▸ AIM OF THE TASK
Output, word for word, every line from the line with "The height and width of the screenshot is (1005, 1787)." through the final line of the data below.

▸ Saved entries
-----

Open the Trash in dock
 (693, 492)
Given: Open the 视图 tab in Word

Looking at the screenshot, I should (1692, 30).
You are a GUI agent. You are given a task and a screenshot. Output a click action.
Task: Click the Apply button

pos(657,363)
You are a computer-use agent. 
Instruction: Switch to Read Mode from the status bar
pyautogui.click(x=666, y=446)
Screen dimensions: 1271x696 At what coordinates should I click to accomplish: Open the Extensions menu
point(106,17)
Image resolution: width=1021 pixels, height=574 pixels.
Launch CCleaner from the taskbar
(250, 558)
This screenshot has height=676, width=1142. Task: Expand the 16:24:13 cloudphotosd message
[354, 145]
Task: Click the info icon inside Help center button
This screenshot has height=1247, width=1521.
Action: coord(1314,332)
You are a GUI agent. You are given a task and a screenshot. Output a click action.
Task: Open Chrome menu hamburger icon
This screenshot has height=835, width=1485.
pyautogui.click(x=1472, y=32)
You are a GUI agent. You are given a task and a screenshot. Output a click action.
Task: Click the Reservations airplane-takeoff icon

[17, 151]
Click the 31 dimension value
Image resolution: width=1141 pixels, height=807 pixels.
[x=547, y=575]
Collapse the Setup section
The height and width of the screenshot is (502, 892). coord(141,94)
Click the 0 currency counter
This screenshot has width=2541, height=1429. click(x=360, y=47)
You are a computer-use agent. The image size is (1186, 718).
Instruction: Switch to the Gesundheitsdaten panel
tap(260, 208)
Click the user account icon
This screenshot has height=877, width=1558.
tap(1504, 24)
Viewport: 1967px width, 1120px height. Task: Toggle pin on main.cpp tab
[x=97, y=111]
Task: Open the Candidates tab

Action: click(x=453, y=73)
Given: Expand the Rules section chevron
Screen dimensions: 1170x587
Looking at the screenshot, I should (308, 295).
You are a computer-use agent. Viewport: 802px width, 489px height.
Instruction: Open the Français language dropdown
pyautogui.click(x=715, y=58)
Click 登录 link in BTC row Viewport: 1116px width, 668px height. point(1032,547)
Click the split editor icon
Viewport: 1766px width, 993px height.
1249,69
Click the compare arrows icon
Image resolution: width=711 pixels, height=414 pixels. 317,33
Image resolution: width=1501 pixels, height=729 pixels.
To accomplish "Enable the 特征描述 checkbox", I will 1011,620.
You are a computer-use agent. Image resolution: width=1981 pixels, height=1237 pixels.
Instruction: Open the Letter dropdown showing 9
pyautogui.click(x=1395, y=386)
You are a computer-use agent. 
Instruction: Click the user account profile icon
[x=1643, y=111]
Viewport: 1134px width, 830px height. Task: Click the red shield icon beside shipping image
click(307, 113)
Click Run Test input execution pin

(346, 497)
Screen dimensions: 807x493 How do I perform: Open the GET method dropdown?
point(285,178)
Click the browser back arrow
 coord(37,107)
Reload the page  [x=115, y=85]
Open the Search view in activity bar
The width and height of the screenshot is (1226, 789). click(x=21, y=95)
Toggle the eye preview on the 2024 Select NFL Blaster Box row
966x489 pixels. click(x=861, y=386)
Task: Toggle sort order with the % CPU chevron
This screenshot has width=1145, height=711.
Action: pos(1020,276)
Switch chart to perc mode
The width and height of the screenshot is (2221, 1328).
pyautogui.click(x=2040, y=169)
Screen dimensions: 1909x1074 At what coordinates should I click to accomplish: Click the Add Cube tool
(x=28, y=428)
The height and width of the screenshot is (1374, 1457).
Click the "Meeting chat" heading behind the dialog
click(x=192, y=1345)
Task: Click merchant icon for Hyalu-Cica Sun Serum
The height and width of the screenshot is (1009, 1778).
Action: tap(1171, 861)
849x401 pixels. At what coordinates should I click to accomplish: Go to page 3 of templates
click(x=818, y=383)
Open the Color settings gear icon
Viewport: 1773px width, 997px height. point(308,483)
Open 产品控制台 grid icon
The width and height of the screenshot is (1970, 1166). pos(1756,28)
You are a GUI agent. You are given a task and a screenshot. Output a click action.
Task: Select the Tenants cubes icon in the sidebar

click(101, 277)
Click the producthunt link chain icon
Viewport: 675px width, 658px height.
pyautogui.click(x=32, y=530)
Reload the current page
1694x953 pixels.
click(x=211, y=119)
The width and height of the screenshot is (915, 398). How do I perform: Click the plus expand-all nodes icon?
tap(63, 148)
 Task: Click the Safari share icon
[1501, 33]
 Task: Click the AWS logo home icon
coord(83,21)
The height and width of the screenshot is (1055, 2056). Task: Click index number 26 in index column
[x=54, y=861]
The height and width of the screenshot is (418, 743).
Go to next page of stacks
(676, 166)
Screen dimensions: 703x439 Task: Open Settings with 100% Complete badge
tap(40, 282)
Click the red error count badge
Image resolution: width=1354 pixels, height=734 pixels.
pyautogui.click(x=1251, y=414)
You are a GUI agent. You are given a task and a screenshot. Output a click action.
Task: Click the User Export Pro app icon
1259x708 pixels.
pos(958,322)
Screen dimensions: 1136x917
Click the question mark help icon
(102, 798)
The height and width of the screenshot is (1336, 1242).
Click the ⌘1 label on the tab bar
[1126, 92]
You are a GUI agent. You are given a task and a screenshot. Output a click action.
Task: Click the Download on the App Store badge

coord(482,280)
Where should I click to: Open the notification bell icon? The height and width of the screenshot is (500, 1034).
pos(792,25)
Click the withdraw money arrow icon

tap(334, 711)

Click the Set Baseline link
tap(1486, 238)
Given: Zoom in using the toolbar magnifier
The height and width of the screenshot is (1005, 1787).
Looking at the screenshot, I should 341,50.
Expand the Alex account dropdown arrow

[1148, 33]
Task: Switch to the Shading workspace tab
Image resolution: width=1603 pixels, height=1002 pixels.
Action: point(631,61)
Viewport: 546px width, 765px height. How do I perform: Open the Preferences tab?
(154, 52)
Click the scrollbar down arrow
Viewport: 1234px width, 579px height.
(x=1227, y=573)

-----

▸ WRITTEN RESPONSE
The height and width of the screenshot is (1005, 1787).
Looking at the screenshot, I should 341,50.
Expand the Alex account dropdown arrow

[1148, 33]
Task: Switch to the Shading workspace tab
Image resolution: width=1603 pixels, height=1002 pixels.
Action: point(631,61)
Viewport: 546px width, 765px height. How do I perform: Open the Preferences tab?
(154, 52)
Click the scrollbar down arrow
Viewport: 1234px width, 579px height.
(x=1227, y=573)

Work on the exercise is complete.